## WRITTEN EXERCISE
Please collect every line in the records below that contains the word "height" and copy each of those lines unchanged.

## INPUT MATERIAL
---*---

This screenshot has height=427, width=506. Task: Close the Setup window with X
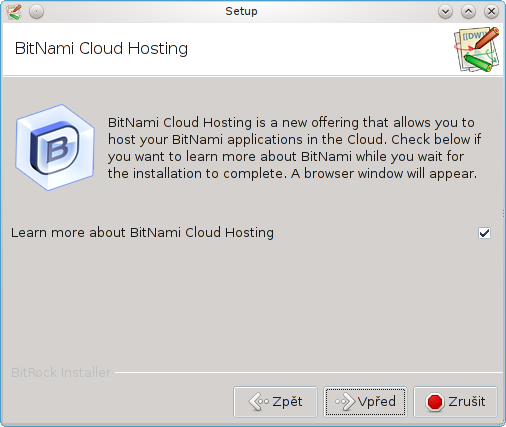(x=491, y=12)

---*---

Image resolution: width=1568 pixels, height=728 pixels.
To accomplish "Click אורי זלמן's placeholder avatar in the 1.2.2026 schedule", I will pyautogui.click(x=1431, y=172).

---*---

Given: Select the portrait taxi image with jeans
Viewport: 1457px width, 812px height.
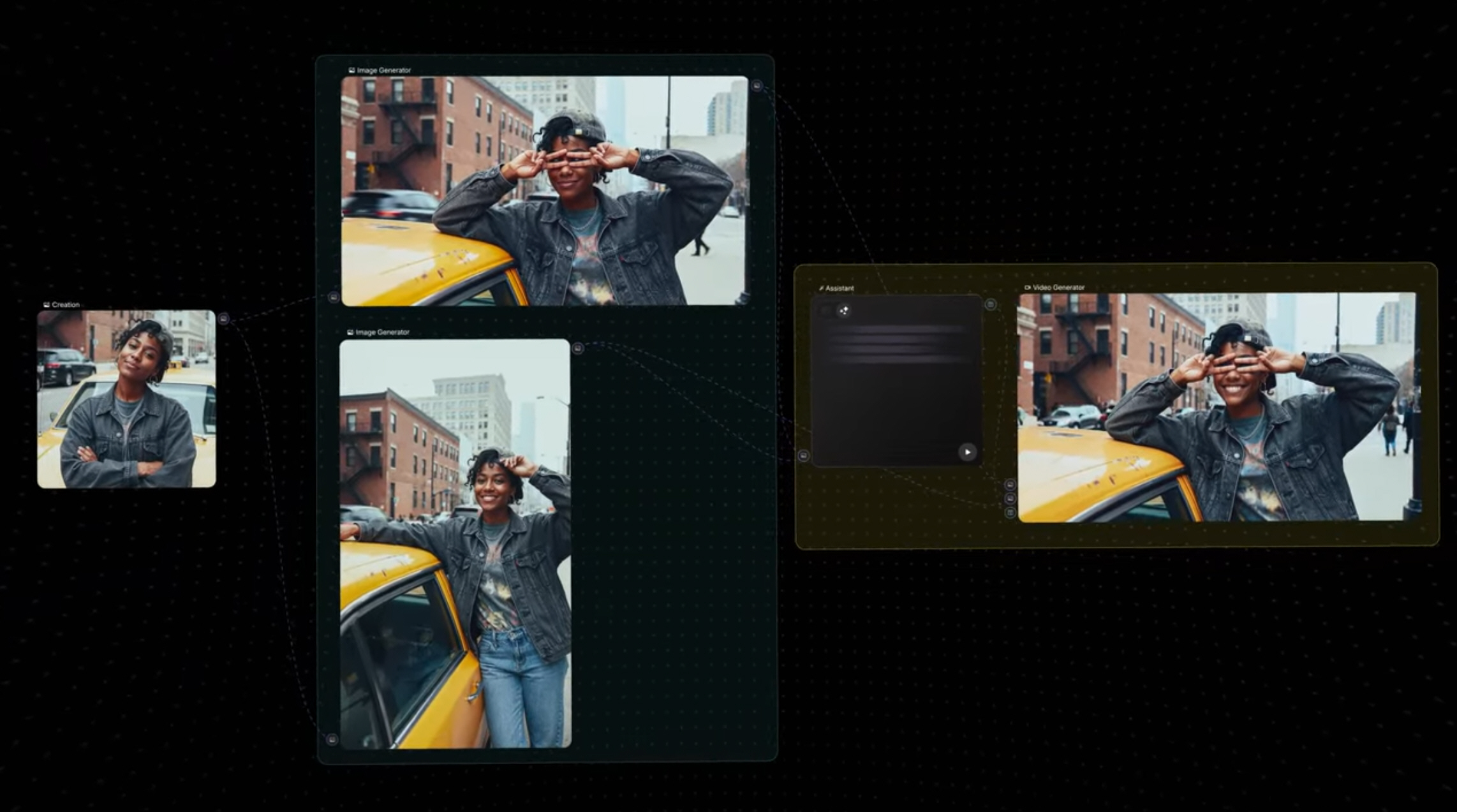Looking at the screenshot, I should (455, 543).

---*---

## COMPLETED EXERCISE
This screenshot has height=427, width=506. Task: Close the Setup window with X
Image resolution: width=1568 pixels, height=728 pixels.
Viewport: 1457px width, 812px height.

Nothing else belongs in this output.